Dilma assume sob a égide de um tempo complexo, a formação bruta de capital que impulsiona o crescimento, estava em queda, a capacidade produtiva era elevada, o que passa a pressionar preços e salários. Pousar desse o voo alto é uma decisão política forte, que sem apoio e consciência política, não terminaria bem.
O primeiro mandato de Dilma foi para manter ainda razoáveis taxas de crescimento, mas com a necessidade de segurar a crise que começou a se mostrar mais nítida. A correta política de diminuição de juros, entra em choque com os interesses dos grandes bancos, o acordo de governabilidade, construído nos 12 anos anteriores, vai por terra, a mídia que nunca deu trégua, passa ao ataque.
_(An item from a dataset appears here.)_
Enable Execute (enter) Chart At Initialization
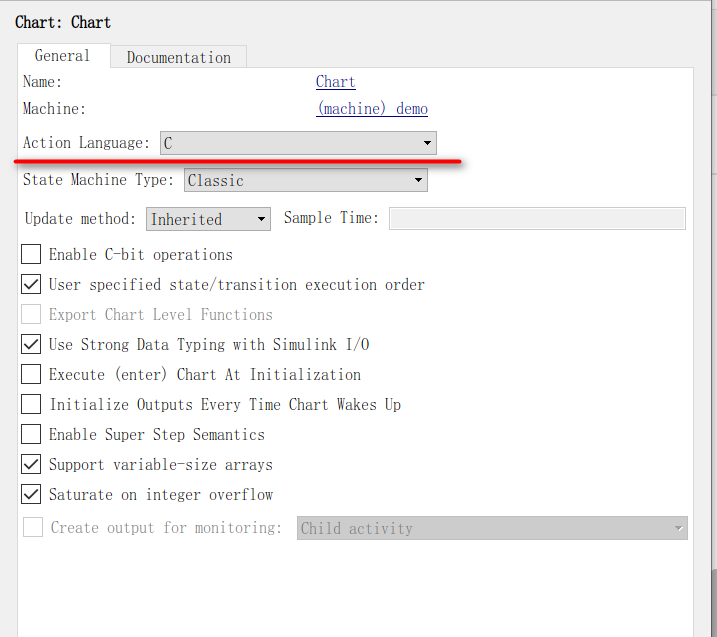This screenshot has width=717, height=637. click(32, 375)
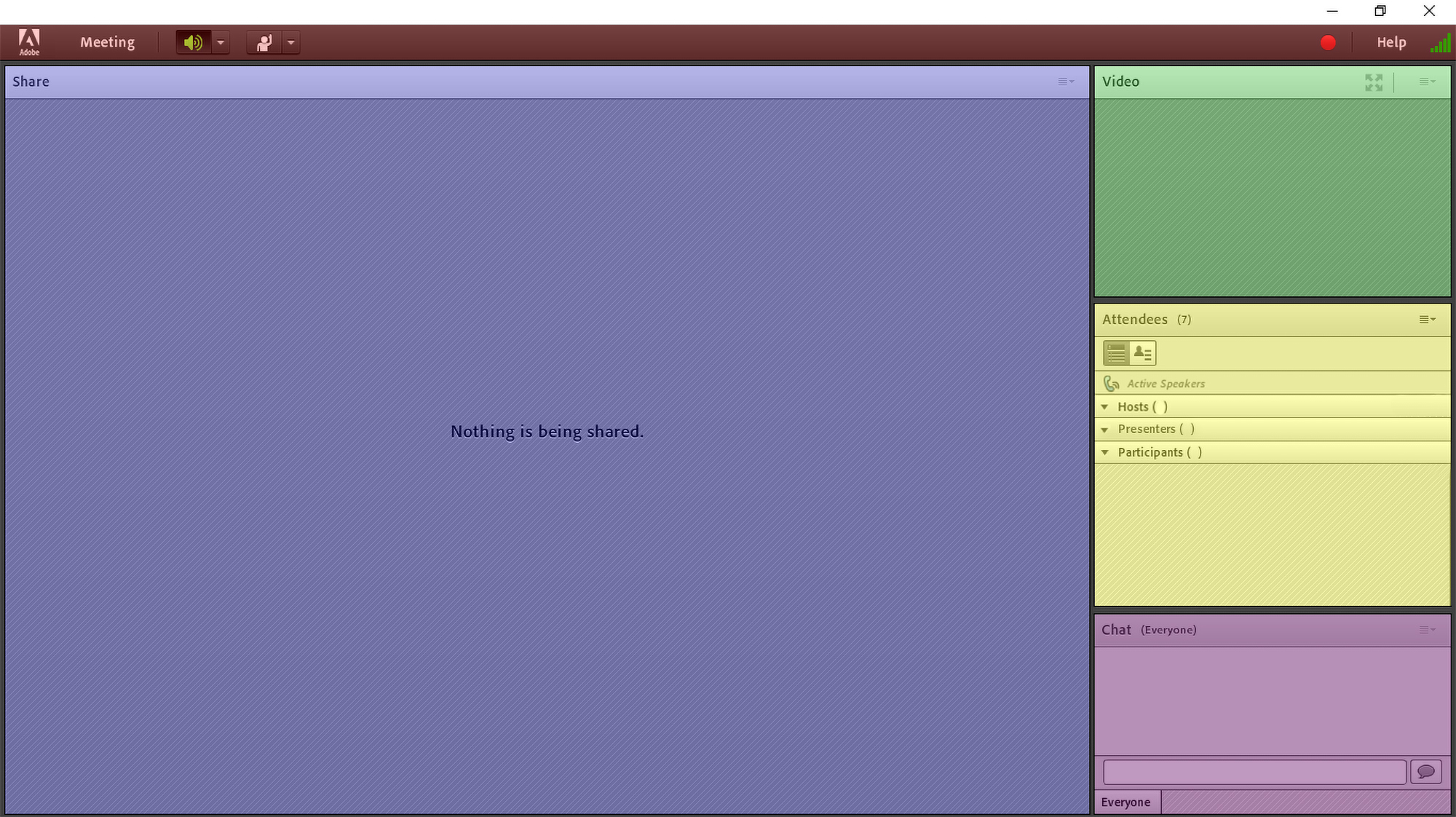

As práticas políticas de governabilidade se tornam evidentes no momento que o pão já não é farto, abre-se um questionamento de acordos, de acomodações políticas e, claro, de corrupção da máquina estatal, que cresceu e se tornou mais complexa. Mexer com esses interesses, com taxa de juros, ampliar direito básicos, como a carteira de trabalho de trabalhadores domésticos, se tornaram explosivos.
A classe média, a nova e a velha, percebem que os seus ganhos nos dez anos anteriores são menores e mais incertos, então ela passa a uma oposição mais direta, as jornadas de junho de 2013 expressam essa mudança, a campanha e os ventos de mudanças (à Direita) chegaram aqui com força, em poucas semanas, aquilo que parecia sólido, se dissipa no ar, o modo petista de governar é posto em xeque.
Havia uma base material de questionamento, esgotamento de um modelo, a falta de expectativa de novos ganhos, os vícios de poder, as alianças esdrúxulas (e necessárias) que expõem a corrupção endêmica do Estado, ainda que tenha sido o período que mais se combateu a corrupção. Não obstante, a máquina de manipulação via redes sociais, criou o grande estigma contra o PT, identificando-o com a corrupção.
Foram razões objetivas maiores, da crise por não ter crescimentos vistosos, o pibinho, garantir o padrão de vida e de acesso, que levaram à explosão de revolta.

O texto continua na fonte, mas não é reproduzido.